TEXT SEGMENT –
>> start

# Coleman Crawdad 12ft Jon Boat



## topgun15v (Aug 23, 2011)

Hey fellas, I just got home from buying a 12ft Coleman Crawdad from the original owner back in 1995. It is the older body style and green in color. It has a 41in beam, and rated for up to a 5hp motor. I have a 1989 4hp Johnson 2stroke that I am looking to put on the back, and the guy who sold me the boat gave me a 41lb thrust Bill Dance trolling motor! I got the boat and trolling motor for $200 and have to pay another $71.50 to register and title it in Texas. The motor I got for $120 and $32 to register and title it in Texas. So for around $400 I got a pretty nice rig I think. I use a bed extender for my 4x4 Tacoma. Once I learn to take pics and post I will post some (i tried for the motor), because I am going to be fixing her up! Let me know what you guys think. I have done a lot of research and it seems that a deck for the floor is best on a boat this small and narrow. It currently has 2 padded seats that swivel. It will mainly just be my wife and I fishing, and maybe me and the dogs so I don't need anything to crazy.

>> end

WHAT YOU WILL DO –
• A. Copy the rows from the line containing "Click the Litecoin (LTC) coin icon" through the last row, both ends included, and leave out the pictures.
• B. Please write the next part of the jon boat post, starting right after its last sentence.
The jon boat post and the rows are unrelated material.

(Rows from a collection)
>> start

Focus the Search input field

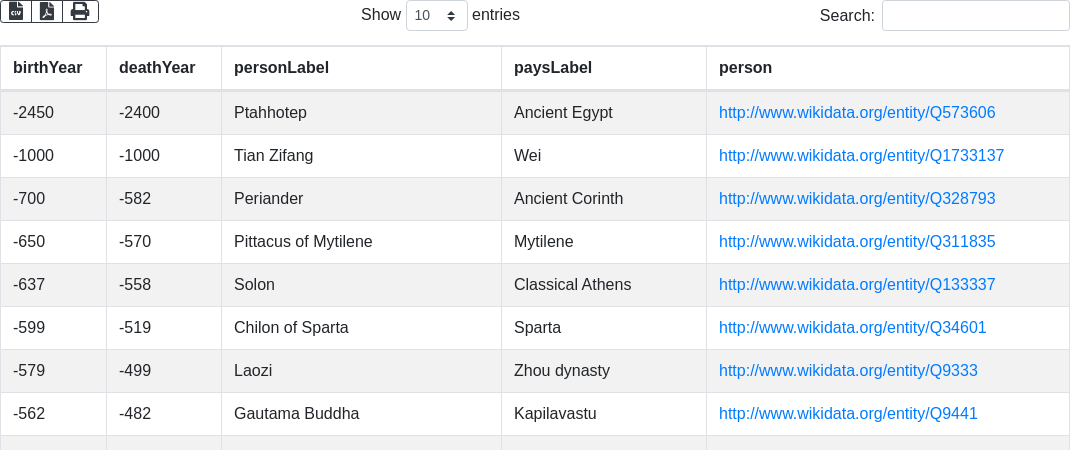[975, 16]
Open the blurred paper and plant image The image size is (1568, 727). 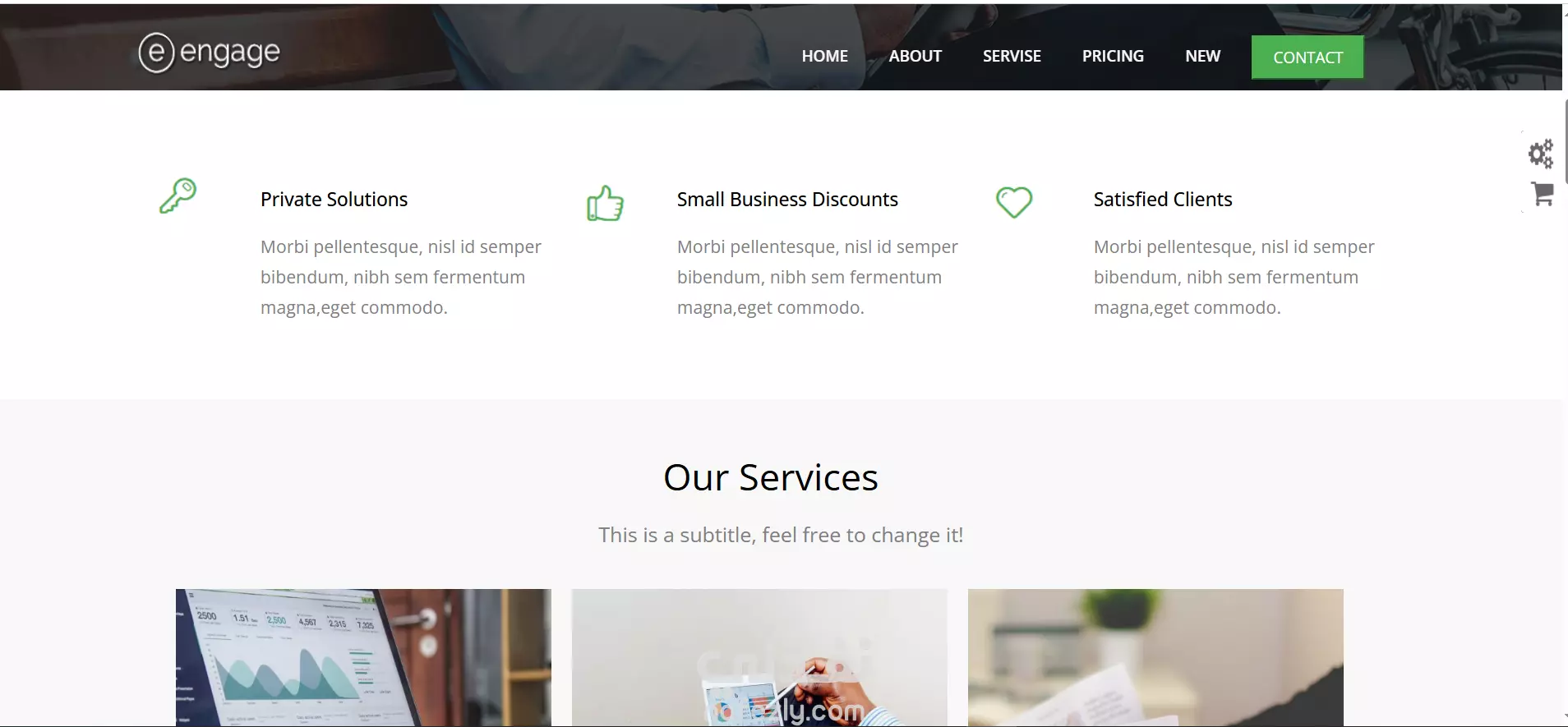point(1155,657)
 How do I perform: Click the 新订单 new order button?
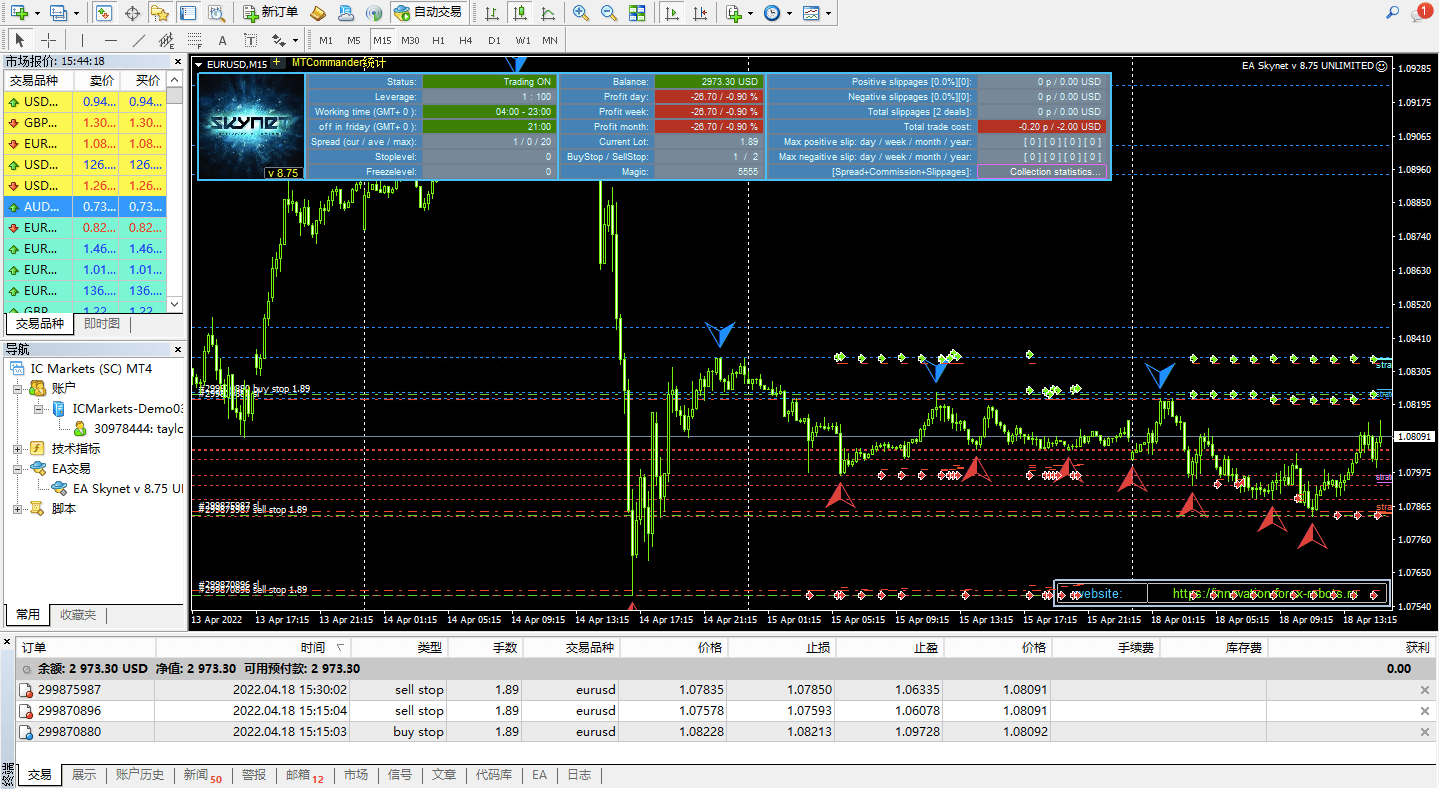270,13
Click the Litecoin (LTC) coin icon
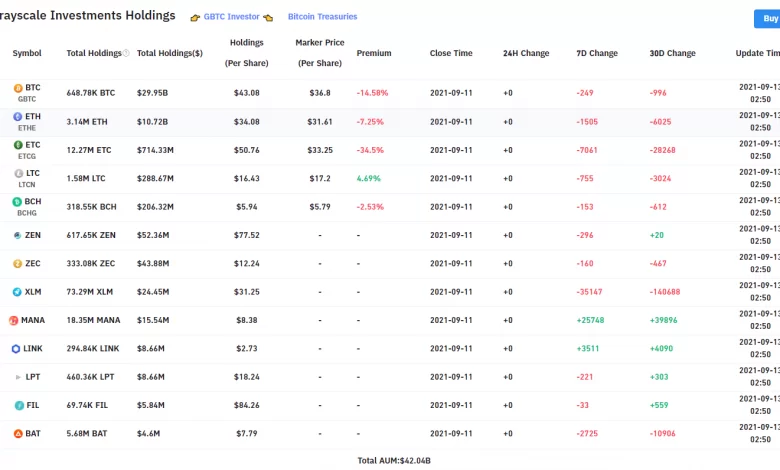This screenshot has height=470, width=780. (x=17, y=174)
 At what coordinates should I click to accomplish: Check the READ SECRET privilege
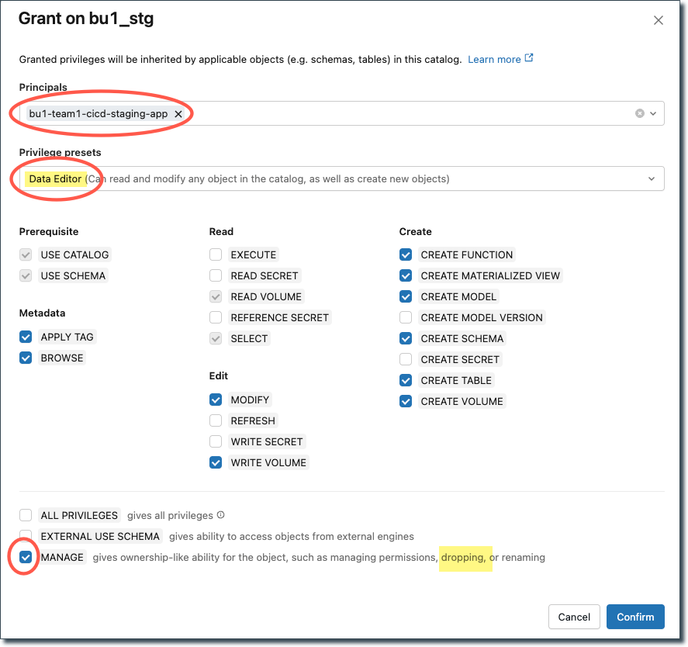coord(216,276)
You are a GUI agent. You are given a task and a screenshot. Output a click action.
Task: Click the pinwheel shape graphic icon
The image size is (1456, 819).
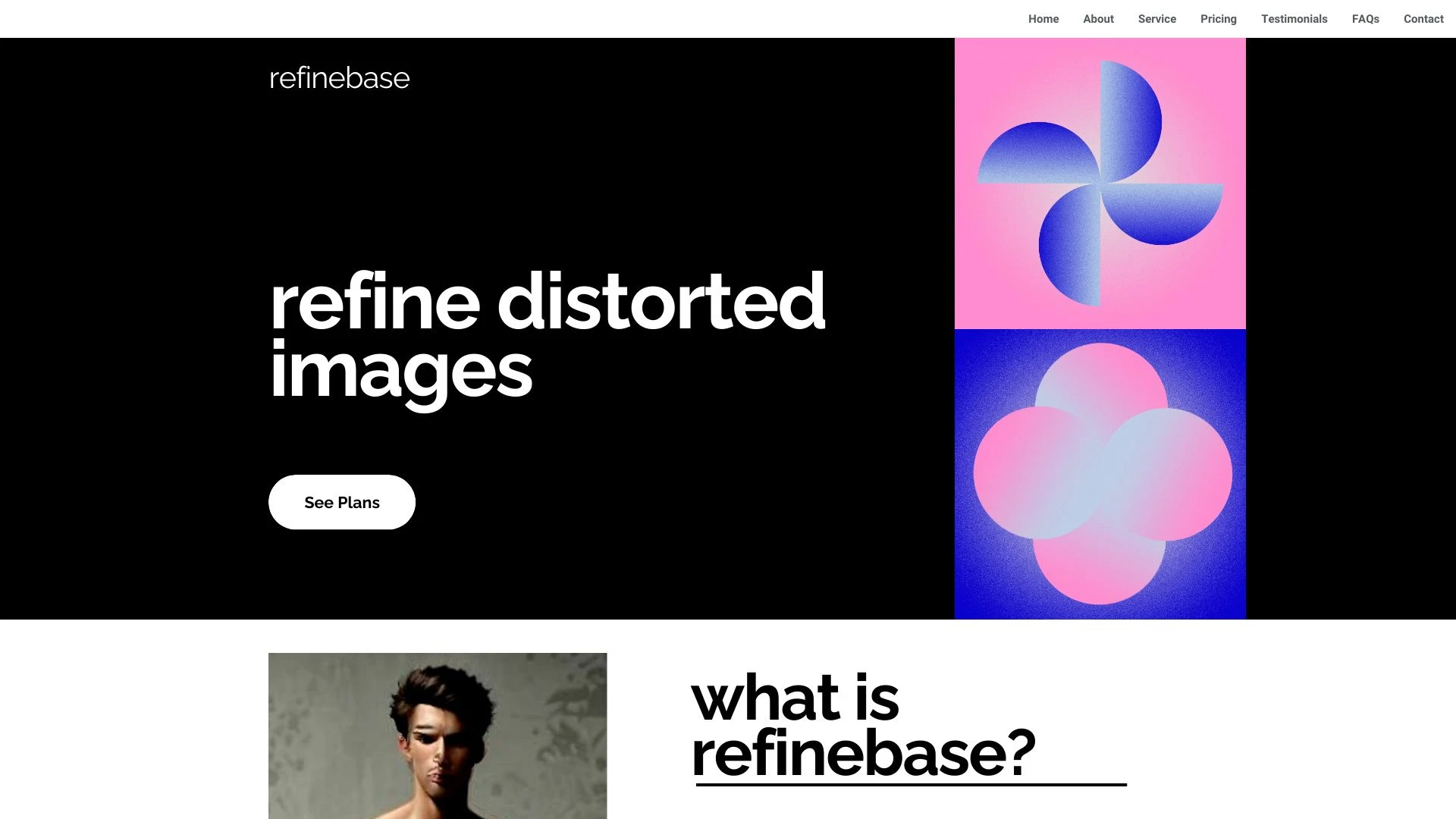coord(1099,183)
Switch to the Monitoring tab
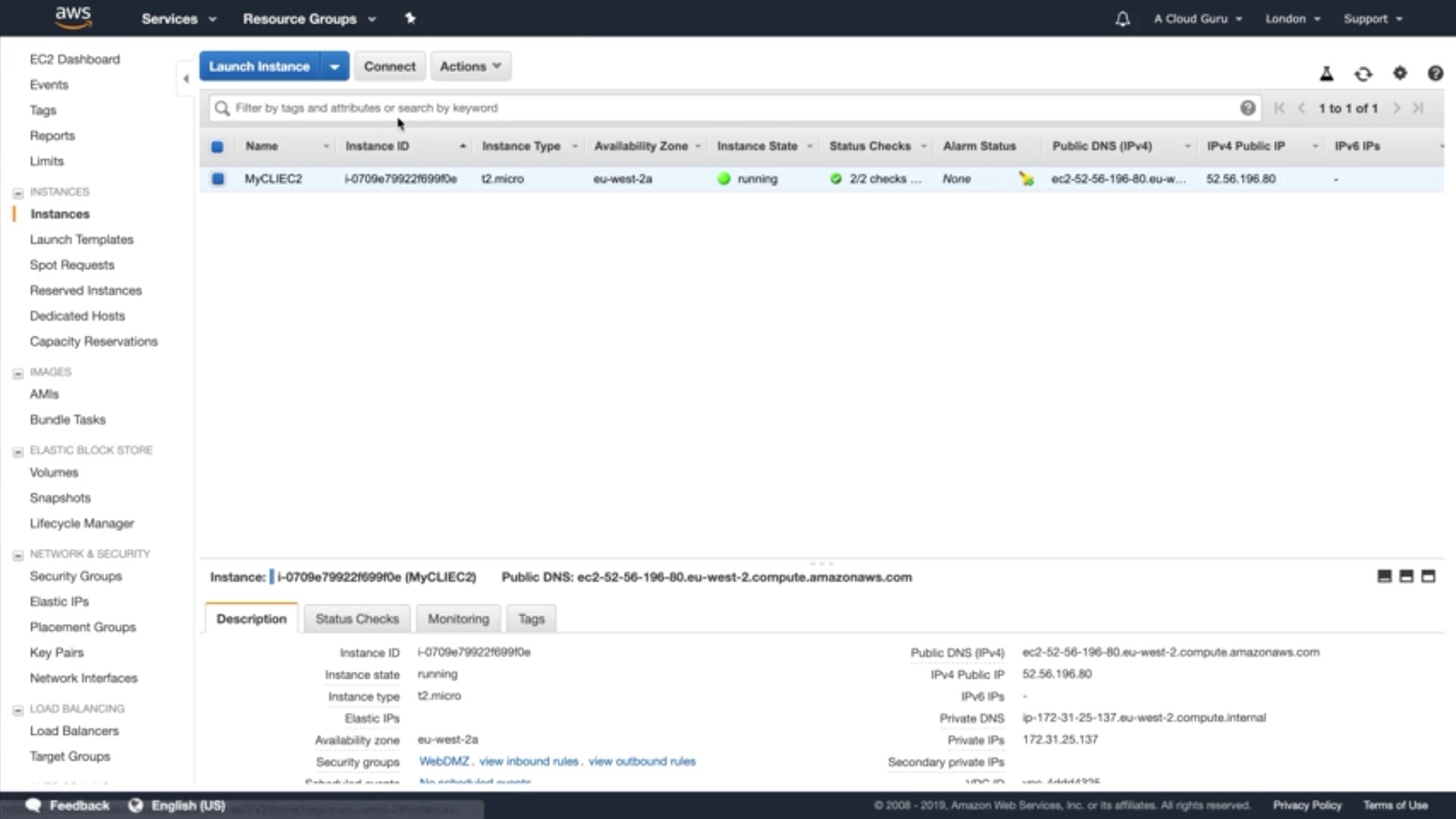This screenshot has width=1456, height=819. [458, 619]
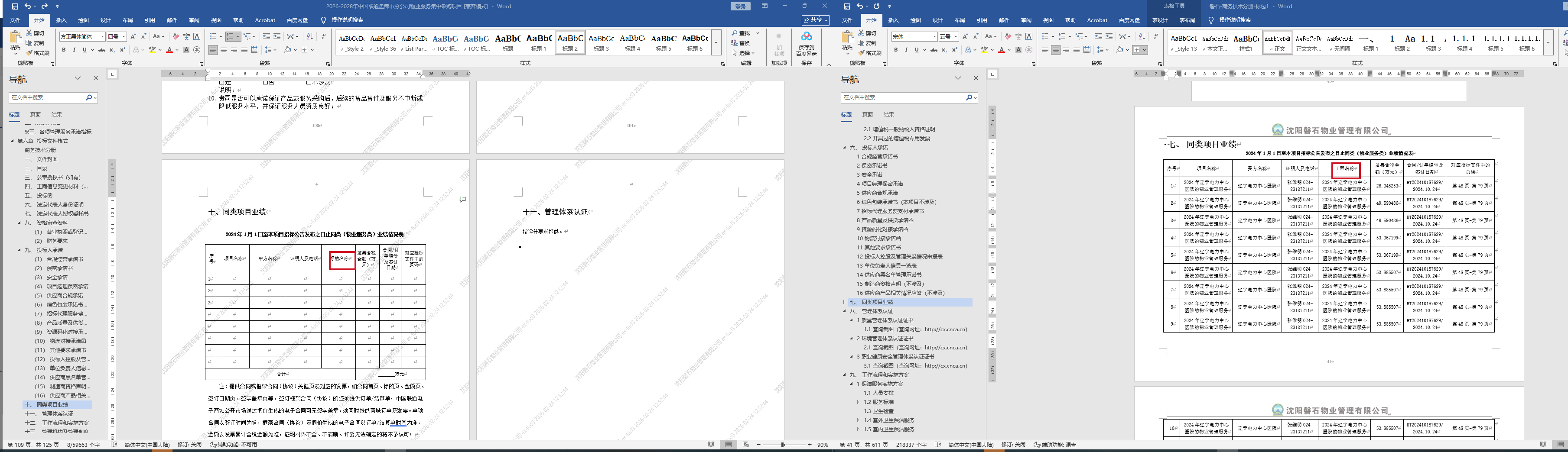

>> end

THE RESULTS –
• A.
Click the Litecoin (LTC) coin icon
This screenshot has height=470, width=780. (x=17, y=174)
 At what coordinates should I click to accomplish: Check the READ SECRET privilege
coord(216,276)
You are a GUI agent. You are given a task and a screenshot. Output a click action.
Task: Click the pinwheel shape graphic icon
The image size is (1456, 819).
coord(1099,183)
Switch to the Monitoring tab
This screenshot has width=1456, height=819. [458, 619]

• B.
My plan was to deck the rear to hid the gas tank and life jackets. I also want to build a little area in the front for the trolling motor and battery to hide. It currently has some hard plastic pieces which say "do not stand"... lol. 

I have a kid on the way in February, so this will be my last boat for a while, due to money and time, but let me know what you think. I am open to any suggestions, and seeing the stuff on this website, it looks like there are plenty of professionals out there. Thanks, Ryan


----------



## Howard (Aug 24, 2011)

Post pic of the Crawdad. The one I have fished I wouldn't change a thing. Loved it for it was. JMO Great pick up for you!


----------



## Jim (Aug 24, 2011)

Great little boat for super calm small waters. Your idea is perfect and I have seen it done many times before. They dont make those old crawdads like they used to....nice and simple.


----------



## topgun15v (Aug 24, 2011)

Thanks guys. Ok, below are the pics. Let me know what you think. After it being light out now, I never even noticed, but it looks like the previous owner already carpeted the decks and built some! They feel pretty soft though, so I may try and remove/fix to my liking. Plus the boat is very heavy, since I don't have a trailer it makes it hard to lift by myself... Feels about 200lbs.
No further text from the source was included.